▶ **Raw data**:

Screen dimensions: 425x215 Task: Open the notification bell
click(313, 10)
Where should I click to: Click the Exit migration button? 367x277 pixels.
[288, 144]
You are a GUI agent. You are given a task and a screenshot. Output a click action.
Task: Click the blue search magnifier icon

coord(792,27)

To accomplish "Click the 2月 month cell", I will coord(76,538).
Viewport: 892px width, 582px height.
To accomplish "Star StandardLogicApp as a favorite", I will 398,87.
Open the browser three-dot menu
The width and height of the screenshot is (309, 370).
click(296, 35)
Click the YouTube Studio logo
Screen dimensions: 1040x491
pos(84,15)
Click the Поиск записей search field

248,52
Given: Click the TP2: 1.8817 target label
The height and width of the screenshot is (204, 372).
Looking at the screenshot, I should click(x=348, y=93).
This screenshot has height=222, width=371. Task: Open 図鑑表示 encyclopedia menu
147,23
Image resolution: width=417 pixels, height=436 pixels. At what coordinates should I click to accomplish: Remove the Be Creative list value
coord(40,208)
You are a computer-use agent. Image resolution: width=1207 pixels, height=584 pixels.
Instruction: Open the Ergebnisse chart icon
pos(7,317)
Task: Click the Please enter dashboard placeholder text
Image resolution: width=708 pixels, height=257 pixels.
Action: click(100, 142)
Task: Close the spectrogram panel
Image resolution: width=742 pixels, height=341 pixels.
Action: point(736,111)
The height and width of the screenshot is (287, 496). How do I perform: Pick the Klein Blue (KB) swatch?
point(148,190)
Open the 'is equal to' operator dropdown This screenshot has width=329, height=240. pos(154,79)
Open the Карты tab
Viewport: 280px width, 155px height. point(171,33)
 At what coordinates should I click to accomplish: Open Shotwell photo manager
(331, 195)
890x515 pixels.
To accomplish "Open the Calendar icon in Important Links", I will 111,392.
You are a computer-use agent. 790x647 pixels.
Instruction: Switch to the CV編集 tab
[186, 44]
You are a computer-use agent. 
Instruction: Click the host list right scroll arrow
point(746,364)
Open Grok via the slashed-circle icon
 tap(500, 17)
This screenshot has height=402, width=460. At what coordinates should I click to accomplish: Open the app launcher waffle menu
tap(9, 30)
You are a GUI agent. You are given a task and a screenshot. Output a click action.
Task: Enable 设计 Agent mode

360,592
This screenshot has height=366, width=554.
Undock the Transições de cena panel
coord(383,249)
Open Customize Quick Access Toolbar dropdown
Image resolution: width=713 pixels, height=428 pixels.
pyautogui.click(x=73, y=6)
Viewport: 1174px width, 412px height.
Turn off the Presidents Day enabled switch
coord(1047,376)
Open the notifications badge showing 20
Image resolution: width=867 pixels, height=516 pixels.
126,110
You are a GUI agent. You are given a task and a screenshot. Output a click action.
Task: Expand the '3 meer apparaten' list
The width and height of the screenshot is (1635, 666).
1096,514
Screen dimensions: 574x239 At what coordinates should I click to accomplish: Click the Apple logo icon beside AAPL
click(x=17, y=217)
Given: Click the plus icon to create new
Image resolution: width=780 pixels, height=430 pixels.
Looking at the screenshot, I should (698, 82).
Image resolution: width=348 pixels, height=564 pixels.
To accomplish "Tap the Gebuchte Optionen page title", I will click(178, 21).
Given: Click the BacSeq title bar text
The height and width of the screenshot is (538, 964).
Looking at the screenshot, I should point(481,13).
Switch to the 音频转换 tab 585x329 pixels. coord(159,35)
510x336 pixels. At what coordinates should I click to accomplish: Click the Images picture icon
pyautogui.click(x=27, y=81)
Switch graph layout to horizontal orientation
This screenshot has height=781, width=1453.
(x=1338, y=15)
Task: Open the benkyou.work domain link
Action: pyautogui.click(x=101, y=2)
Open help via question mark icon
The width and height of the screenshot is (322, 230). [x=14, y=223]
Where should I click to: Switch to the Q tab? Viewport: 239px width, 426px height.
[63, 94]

▶ **What the task requires**: The answer must consist of each line from the data that includes the string "computer".

▶ **Task answer**:
You are a computer-use agent. Image resolution: width=1207 pixels, height=584 pixels.
You are a computer-use agent. 790x647 pixels.
You are a computer-use agent. 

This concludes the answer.